* [Exercise aim]: Format the items below as a numbered list, from the start of the items through the line containing "center [1437, 306].", leaving out blank lines.

Collected data entries
|---|

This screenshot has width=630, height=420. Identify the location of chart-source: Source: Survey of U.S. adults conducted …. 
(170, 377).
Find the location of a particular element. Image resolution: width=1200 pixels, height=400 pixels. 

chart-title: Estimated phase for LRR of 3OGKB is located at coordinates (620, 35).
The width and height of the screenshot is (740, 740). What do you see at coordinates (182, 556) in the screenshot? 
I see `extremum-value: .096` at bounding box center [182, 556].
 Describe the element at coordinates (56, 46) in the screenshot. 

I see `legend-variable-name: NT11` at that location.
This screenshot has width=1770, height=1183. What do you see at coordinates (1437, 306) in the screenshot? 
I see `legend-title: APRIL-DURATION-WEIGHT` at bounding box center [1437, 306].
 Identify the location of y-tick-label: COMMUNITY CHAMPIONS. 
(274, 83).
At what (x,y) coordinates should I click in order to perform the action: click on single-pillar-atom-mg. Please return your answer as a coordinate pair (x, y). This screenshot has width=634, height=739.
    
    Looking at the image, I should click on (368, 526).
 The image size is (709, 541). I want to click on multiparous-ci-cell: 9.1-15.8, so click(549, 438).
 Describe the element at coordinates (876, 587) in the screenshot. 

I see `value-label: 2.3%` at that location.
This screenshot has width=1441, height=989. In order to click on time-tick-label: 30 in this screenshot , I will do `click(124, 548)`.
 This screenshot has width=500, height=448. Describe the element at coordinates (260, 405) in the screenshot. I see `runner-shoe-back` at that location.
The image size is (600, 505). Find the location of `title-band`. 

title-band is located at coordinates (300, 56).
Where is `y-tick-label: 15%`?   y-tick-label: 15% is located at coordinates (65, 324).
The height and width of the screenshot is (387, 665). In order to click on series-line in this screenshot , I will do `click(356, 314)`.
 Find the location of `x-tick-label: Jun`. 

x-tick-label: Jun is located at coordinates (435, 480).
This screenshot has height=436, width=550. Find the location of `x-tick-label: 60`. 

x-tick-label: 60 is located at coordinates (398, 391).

|---|

* [Finished task]:
1. This screenshot has width=630, height=420. Identify the location of chart-source: Source: Survey of U.S. adults conducted …. 
2. (170, 377).
3. Find the location of a particular element. Image resolution: width=1200 pixels, height=400 pixels. 
4. chart-title: Estimated phase for LRR of 3OGKB is located at coordinates (620, 35).
5. The width and height of the screenshot is (740, 740). What do you see at coordinates (182, 556) in the screenshot? 
6. I see `extremum-value: .096` at bounding box center [182, 556].
7.  Describe the element at coordinates (56, 46) in the screenshot. 
8. I see `legend-variable-name: NT11` at that location.
9. This screenshot has width=1770, height=1183. What do you see at coordinates (1437, 306) in the screenshot? 
10. I see `legend-title: APRIL-DURATION-WEIGHT` at bounding box center [1437, 306].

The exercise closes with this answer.